Collected data
========================================================================

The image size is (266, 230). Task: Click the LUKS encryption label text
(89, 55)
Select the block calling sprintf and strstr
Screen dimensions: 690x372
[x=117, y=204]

========================================================================

• [Exercise goal]: Output each entry exactly. Leave none out.

• [Response to this exercise]:
The image size is (266, 230). Task: Click the LUKS encryption label text
(89, 55)
Select the block calling sprintf and strstr
Screen dimensions: 690x372
[x=117, y=204]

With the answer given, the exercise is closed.